Тут нет степи и лиственничника. Тучную Минусинскую землю покрывают сосняки. Аромат соснового леса, сплошные леса и поля, много полей, скот на лугах… И правда похоже на Русскую равнину… даже грибы не сибирские – не грузди и волнушки, а европейские – маслята и лисички. Маслята в бору… почти как под Петербургом.

Только жара тут летом другая – континентальная, и запахи немного другие. И парят над мирной сельской благодатью Саянские горы, синие издалека.
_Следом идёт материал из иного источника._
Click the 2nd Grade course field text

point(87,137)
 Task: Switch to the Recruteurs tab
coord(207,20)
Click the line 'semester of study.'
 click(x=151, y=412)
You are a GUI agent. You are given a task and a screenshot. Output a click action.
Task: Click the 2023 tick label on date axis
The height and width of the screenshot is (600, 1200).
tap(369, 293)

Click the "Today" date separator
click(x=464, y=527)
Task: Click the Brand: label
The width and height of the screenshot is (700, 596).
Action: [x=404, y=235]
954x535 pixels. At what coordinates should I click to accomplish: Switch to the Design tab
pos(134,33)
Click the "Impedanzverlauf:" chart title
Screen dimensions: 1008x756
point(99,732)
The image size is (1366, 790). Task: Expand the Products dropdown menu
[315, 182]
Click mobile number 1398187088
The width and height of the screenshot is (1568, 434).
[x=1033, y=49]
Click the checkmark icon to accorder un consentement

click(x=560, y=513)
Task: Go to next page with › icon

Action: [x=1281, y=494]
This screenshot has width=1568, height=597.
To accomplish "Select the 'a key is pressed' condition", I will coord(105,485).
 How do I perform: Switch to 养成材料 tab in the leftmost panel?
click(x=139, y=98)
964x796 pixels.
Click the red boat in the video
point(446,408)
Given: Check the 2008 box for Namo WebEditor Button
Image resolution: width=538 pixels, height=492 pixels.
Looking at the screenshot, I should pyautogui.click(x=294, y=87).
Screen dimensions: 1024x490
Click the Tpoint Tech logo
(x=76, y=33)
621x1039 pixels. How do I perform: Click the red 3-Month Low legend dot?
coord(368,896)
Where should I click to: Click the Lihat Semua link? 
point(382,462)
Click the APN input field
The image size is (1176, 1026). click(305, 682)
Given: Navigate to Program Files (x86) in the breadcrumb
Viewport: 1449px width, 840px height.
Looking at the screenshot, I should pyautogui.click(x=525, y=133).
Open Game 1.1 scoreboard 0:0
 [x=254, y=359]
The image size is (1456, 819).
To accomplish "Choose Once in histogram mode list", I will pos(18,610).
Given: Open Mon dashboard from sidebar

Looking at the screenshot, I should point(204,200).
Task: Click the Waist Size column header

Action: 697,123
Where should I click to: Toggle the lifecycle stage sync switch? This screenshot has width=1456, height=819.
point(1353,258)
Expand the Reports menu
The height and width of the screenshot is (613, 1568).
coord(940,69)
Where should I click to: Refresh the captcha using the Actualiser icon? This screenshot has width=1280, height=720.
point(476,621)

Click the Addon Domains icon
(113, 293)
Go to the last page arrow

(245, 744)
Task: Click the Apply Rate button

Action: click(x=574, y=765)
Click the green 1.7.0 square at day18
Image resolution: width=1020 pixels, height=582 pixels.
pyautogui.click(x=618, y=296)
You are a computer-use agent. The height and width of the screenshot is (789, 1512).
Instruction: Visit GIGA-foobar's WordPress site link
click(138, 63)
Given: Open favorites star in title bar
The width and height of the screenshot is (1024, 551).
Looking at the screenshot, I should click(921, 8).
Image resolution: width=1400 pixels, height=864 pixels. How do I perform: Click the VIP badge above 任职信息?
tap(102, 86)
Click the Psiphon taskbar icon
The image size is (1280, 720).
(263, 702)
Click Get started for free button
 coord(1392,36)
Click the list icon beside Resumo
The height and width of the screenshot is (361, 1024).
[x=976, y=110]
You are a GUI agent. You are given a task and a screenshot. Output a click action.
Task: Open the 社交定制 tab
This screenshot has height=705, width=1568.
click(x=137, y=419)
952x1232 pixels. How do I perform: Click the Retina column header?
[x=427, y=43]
Минусинская земля – удивительный кусок Европейской России, заброшенный от нее за тысячи верст. Она больше похожа на Россию, чем плоская как стол, Западная Сибирь, чем окрестности Красноярска. Не удивительно, что русские в Хакасии селились редко и поздно, с середины-конца 19 века. А Минусинскую землю начали осваивать сразу, как только ее узнали. И освоили, сделав похожей на Россию больше, чем любой другой уголок Сибири. Удивительная Минусинская Русь.

Землю и волю…

У Тимура неглупая мысль: что стоит выехать из города, как начинается какая-то другая жизнь… Что в селах и маленьких городках происходит много всякого интересного, что в каждом из них свои правила жизни, своя история, свои отношения людей. И что живут в них вовсе не одни деграданты и алкоголики. Тимур в главном прав. Но в 1990-е было как раз ощущение, что все в России умирает, вне больших городов. Зарастали поля – сначала травой, потом кустарником… Теперь там густой молодой лес. Исчезали стада, скукоживалась инфраструктура. Была школа? Не стало. Была больница? Остался фельдшерский пункт с вечно пьяным фельдшером. Было производство? Развалилось. Ходил автобус? Больше не ходит. Зарплату не платили месяцами, люди жили картошкой с огорода, старики и детишки умирали, народ бежал из распавшихся совхозов и леспромхозов.

Сейчас как-то все не то… Много распаханных полей, появилась скотина. И дома в деревнях крепкие, покрашенные, среди ухоженных усадеб. Не похоже на обиталища алкашей.

Гипотеза: те, кто хотел спиваться, уже померли. Или сбежали в города, где сейчас и догнивают на вокзалах. А здесь остались крепкие и умные.

Еще гипотеза: реализуется старая мечта Некрасова и вообще народовольцев, – «землю и волю им дали»… Людям дали возможность устраивать свою жизнь – вот они ее и устроили.

Примеры «другой жизни» появились как только мы выехали из Красноярска. А в Минусинской земле лежит богатый совхоз Синеборский.

Знаменит он двумя важными особенностями:

1) Перед Великим развалом 1991 года у руководства совхоза появилась мысль – строить коттеджи работникам. Строить и продавать им по себестоимости, за символические деньги.

Так целую улицу застроили, и в этих коттеджах, вполне «новорусского» вида, живут самые что ни на есть рядовые работники.

2) Совхоз в «перестройку», будь она неладна, не развалился, не стал нищим и страшным, из него не побежали в панике люди.

Впечатление необычное даже на фоне нынешней – работящей и сыто-трезвой, деревни: крепкие дома со следами недавней покраски, чистая улица, и по ней никто не слоняется. Работает грейдер, засыпает гравием проулок. Жителей Синеборска видели только в столовой – деловитые парни, явно с работы… Кажется, с того самого грейдера.